The Second Epistle of Peter
Peter’s second and last letter was written towards the end of his life, probably between A.D. 65 and 68, and presumably to
the same audience as his first letter. On this occasion he did not have Silas to help him, and the written Greek (the
commentators say) is more basic. The purpose was to encourage spiritual growth, warn against false teachers, and to urge
his readers to remain strong in their faith in readiness for the Lord’s return.

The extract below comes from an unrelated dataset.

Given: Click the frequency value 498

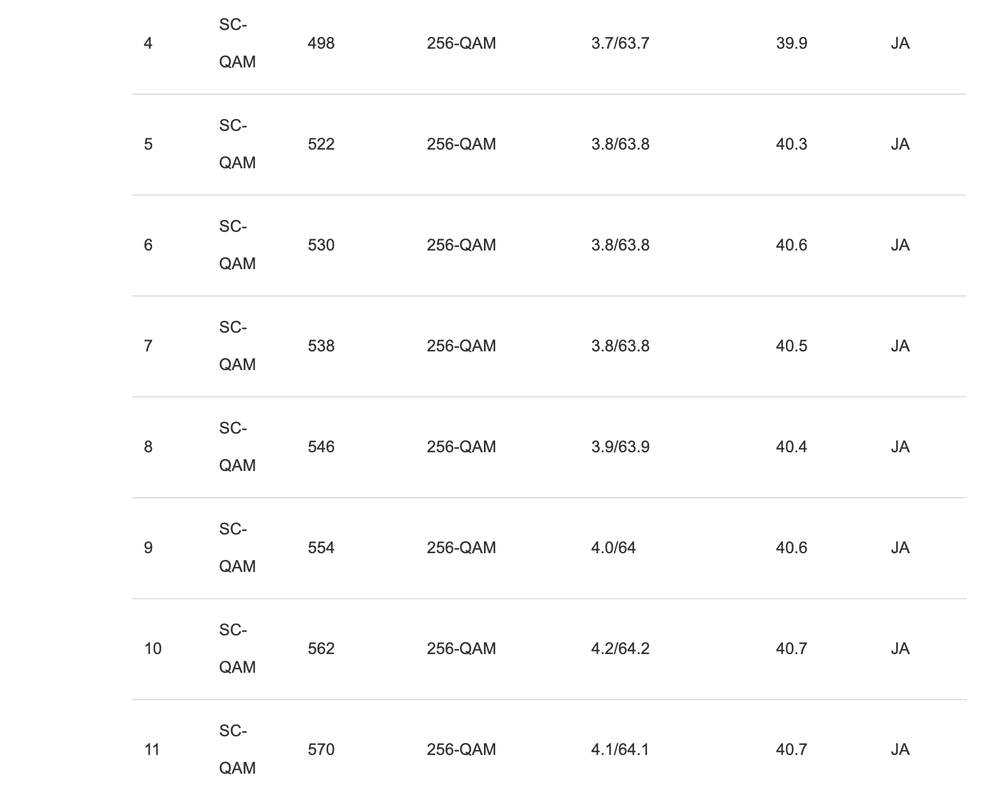Looking at the screenshot, I should [321, 44].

Spiritual growth through the knowledge of God
Peter’s opening greeting reminds us all that our Christian walk is possible only through our knowledge of God. Faith leads
to virtue, and through knowledge is added temperance, patience, godliness, brotherly affection and love. Christians that
lack these attributes are not able to grow spiritually. Peter considers it to be his duty to remind his brethren of these
things, particularly now as he sees his time on earth coming to an end. He recalls his presence at Christ’s transfiguration as
a witness to the divine source of the gospel he has preached to them.

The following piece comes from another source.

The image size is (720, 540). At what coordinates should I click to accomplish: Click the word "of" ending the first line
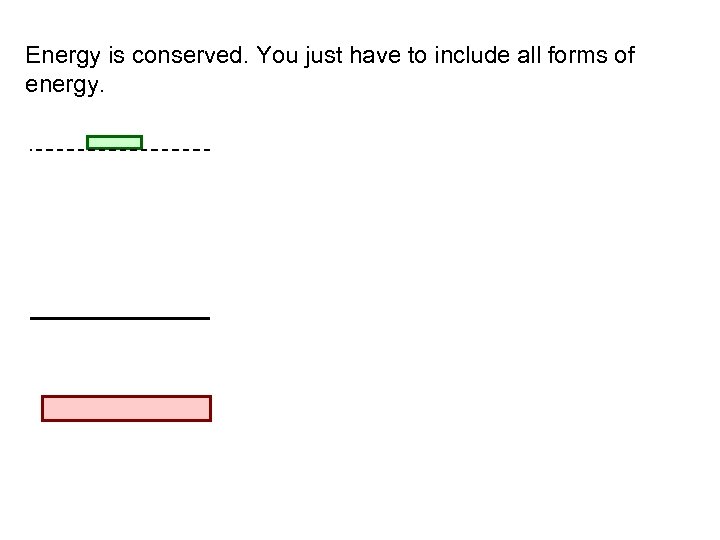click(623, 56)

Peter warns that there will be false teachers whose intent is financial gain from their religious teaching. In the days of
Noah, when fallen angels and an ungodly world were destroyed by the flood, only Noah and his family were saved.
Likewise, Sodom and Gomorrah were destroyed with only Lot and his daughters saved. These events demonstrate that God
will deliver the godly out of temptation, and reserve the unjust for the day of judgement when they will be punished.
Balaam is an example of one who chose the wages of unrighteousness when using his gifts, and was rebuked by means of
a dumb ass. If false teachers, who once knew Christ and were delivered from sin, return to their old ways, then it would
have been better for them never to have known righteousness, for appropriate judgement will befall them.
The certainty of Christ’s return
Peter reminds us of the words of the prophets and the teaching of the apostles. They had spoken of false teachers and
those who would scoff concerning the second coming of Christ. The day is not known, but the Lord’s time is not as our
time: one day is with the Lord as a thousand years, and a thousand years as one day, and He is long-suffering, not wishing
that any should perish, but that all should come to repentance. Peter finishes his letter urging all Christians to remain
steadfast and to grow in grace and the knowledge of our Lord and Saviour Jesus Christ.